▸ **Explore the material**
• a. Using the compiler assignment text, explain what makes a generated tree match the reference tree exactly, and how that tree becomes a .pdf file.
• b. Carry the text on the compiler assignment's requirements forward from its last sentence.

─── Extract provided ───

What Your Compiler Has to Do!
-
Your compiler must successfully parse any valid input
file.
-
Your compiler must generate the correct AST. If you have the
correct associativity and precedence, your tree (the .pdf file
generated from the .dot file, produced by ast2dot)
will look exactly like ours. In main.cpp, you will
see that we call a function ast2dot(). This will walk
through the AST you just generated and print out a .dot
file.
-
We have made available a few test files
(test1.lang,
test2.lang, and
test3.lang)
and the corresponding trees - as PDF - produced by our
compiler
(test1.pdf,
test2.pdf, and
test3.pdf). Please
check your program results against these outputs. If you find that there is a discrepancy, convince yourself that your tree is correct first, and then please let us know so that we can fix potential bugs in our reference implementation.

─── Recorded information ───

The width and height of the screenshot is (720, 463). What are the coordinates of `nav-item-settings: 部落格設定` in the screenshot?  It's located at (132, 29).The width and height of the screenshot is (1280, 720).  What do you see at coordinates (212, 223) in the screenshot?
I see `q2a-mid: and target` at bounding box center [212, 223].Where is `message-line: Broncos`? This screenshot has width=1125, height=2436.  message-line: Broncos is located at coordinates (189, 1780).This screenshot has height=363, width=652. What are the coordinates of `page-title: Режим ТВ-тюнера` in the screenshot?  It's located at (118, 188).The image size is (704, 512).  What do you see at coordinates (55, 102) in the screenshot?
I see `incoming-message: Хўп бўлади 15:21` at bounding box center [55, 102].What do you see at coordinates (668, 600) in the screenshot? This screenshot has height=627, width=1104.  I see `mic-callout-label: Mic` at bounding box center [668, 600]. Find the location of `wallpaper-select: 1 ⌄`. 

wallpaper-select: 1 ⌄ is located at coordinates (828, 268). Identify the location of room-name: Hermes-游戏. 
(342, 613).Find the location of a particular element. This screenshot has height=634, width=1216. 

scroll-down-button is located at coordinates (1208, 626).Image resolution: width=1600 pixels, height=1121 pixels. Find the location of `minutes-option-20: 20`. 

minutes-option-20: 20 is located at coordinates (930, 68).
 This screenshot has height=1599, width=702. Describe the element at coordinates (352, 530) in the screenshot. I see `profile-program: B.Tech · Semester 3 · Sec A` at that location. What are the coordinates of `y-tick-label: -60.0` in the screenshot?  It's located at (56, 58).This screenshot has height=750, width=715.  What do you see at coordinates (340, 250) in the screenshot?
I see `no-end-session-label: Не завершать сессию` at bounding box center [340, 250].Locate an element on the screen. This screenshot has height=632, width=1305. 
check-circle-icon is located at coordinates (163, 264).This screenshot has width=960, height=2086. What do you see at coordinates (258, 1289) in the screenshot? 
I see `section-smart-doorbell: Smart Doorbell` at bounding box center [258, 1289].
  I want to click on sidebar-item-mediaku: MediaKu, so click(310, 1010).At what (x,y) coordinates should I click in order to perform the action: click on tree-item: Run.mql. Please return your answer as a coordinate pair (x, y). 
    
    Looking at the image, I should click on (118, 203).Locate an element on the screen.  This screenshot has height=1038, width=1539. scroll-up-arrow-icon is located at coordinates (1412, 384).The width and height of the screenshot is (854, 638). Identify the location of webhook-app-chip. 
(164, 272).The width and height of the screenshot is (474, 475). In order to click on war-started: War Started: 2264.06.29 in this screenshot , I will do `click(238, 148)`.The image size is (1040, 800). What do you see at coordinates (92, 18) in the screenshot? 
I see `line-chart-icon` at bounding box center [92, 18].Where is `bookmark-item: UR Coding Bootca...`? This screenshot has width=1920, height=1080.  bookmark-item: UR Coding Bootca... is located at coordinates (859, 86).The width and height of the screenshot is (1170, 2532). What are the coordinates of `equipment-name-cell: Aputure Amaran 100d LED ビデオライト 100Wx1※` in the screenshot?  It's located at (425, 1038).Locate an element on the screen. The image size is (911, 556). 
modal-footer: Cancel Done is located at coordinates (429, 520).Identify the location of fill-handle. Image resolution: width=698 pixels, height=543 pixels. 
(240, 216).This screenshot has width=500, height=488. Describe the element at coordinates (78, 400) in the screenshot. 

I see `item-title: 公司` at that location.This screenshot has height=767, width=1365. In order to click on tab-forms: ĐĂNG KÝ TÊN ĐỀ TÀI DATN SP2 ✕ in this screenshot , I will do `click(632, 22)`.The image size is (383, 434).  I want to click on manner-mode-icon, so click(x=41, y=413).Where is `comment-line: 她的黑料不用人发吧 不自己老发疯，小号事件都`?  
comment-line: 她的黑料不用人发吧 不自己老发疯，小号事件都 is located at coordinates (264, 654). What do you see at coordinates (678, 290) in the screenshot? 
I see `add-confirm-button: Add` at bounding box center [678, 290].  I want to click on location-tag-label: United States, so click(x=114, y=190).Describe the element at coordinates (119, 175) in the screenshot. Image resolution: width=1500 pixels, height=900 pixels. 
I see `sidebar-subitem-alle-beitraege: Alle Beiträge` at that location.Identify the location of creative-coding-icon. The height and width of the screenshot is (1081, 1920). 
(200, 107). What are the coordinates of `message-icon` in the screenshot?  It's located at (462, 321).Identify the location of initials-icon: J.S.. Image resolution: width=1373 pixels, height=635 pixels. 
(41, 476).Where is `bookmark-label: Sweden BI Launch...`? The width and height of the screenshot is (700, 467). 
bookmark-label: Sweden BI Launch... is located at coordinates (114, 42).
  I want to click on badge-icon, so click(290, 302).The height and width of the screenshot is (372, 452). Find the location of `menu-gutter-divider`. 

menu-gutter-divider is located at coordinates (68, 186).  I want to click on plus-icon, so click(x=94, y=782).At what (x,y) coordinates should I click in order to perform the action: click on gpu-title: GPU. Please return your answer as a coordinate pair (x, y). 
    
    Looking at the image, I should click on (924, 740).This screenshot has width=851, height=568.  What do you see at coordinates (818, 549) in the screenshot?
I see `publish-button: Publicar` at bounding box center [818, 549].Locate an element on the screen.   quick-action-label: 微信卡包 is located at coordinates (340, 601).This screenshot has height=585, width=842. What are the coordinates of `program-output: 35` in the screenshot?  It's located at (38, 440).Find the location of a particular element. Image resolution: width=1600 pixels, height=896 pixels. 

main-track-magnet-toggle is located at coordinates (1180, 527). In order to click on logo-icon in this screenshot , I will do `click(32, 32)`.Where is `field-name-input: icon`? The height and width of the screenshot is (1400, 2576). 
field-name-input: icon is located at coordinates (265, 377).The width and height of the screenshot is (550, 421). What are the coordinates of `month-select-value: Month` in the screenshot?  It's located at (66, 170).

───

▸ **Your responses**
• a. The tree will look exactly like the reference one if the compiler has the correct associativity and precedence. The function ast2dot(), called in main.cpp, walks through the generated AST and prints out a .dot file, and the .pdf is generated from that .dot file.

• b.
Deliverables
Like for the previous project, we are using Gradescope (and its
auto-grader feature) to grade this assignment and your submissions.
- Once you are done with your scanner/parser, go to the third assignment and submit your code.
- For this project, please just submit your "lexer.l" and "parser.ypp" files. We supply the rest and build your project.
- We do not show you the test cases and the expected output, but you should get some feedback about the types of tests that your submission passes and where it fails.
- You can make a new submission once every hour. Make sure you thoroughly test your program locally, and don't (ab)use the auto-grader as a test harness.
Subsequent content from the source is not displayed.